▸ **Exercise passage**:
━━━━━━
Similarly, decisions about allocating your technology resources are up in the air, and a big investment might seem reckless right now. If you aren’t feeling confident about moving forward with that big data project that was (or was about to be) in the works, then you might consider a data integration project instead. Data integration with right-sized data infrastructure allows you get more out of the data that you have in one or more systems without having to move it all to a new system. And the best part–this can be a great transition step to make that big data project you were considering easier to implement later, if and when you decide to move ahead with it. Beyond just repurposing the funds, you can also reduce the risk, time required and potential stress of your staff that is so common during major migrations.
Data Integration Benefits
Data integrations can usually be implemented for less than a third of the cost and effort of a data migration. It makes your data more usable and accessible in the process, so it can reduce the cost and effort required during a future migration as well. When you do decide to migrate, you can also continue to use your data infrastructure with the new system so that you don’t have to migrate all of your data to the new system. Instead, by piping data from your old system and new system into the same data infrastructure, you can seamlessly analyze both together!
━━━━━━
▸ **What you will do**:
1 - Transcribe part of the passage on data integration, beginning at the words "Similarly, decisions about" and stopping after the words "during major migrations.".
2 - Decide whether each statement agrees with the passage on data integration, answering yes or no and quoting the deciding words. (a) Data integration requires moving all of your data to a new system. (b) Data integration can make a later big data project easier to implement. (c) After a migration, data from the old and new systems can be analyzed together.
━━━━━━
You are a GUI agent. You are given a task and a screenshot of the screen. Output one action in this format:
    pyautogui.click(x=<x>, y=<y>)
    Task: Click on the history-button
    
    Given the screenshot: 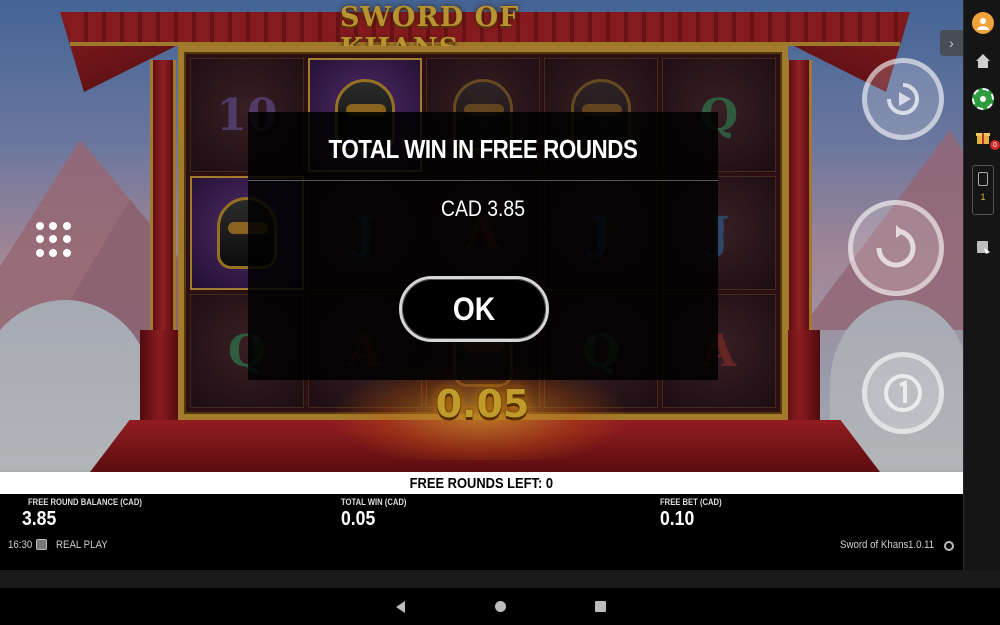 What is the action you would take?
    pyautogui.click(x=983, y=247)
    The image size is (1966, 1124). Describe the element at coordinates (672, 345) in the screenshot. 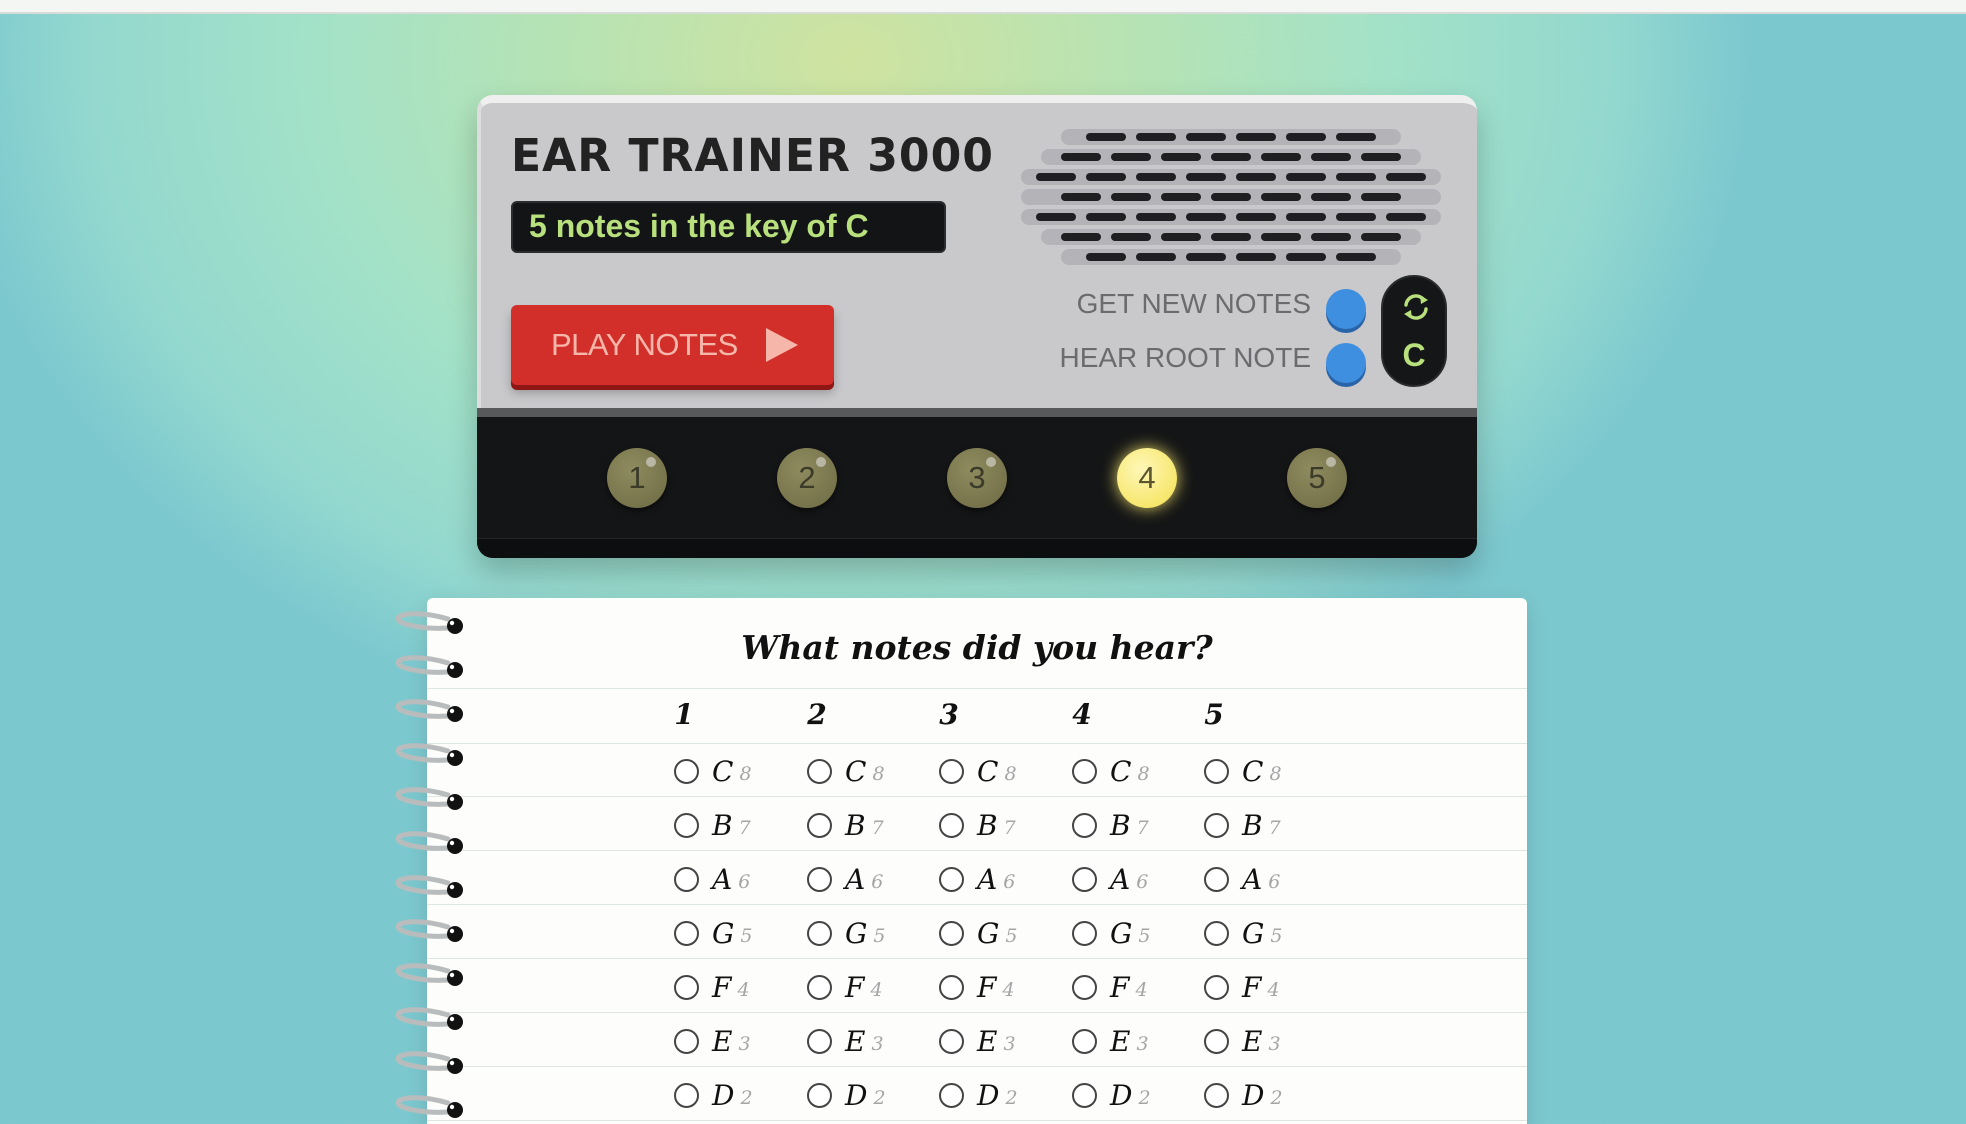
━━━━━━
▸ **Answers by task**:
1 -
Similarly, decisions about allocating your technology resources are up in the air, and a big investment might seem reckless right now. If you aren’t feeling confident about moving forward with that big data project that was (or was about to be) in the works, then you might consider a data integration project instead. Data integration with right-sized data infrastructure allows you get more out of the data that you have in one or more systems without having to move it all to a new system. And the best part–this can be a great transition step to make that big data project you were considering easier to implement later, if and when you decide to move ahead with it. Beyond just repurposing the funds, you can also reduce the risk, time required and potential stress of your staff that is so common during major migrations.

2 -
(a) No: "without having to move it all to a new system."
(b) Yes: "this can be a great transition step to make that big data project you were considering easier to implement later"
(c) Yes: "by piping data from your old system and new system into the same data infrastructure, you can seamlessly analyze both together!"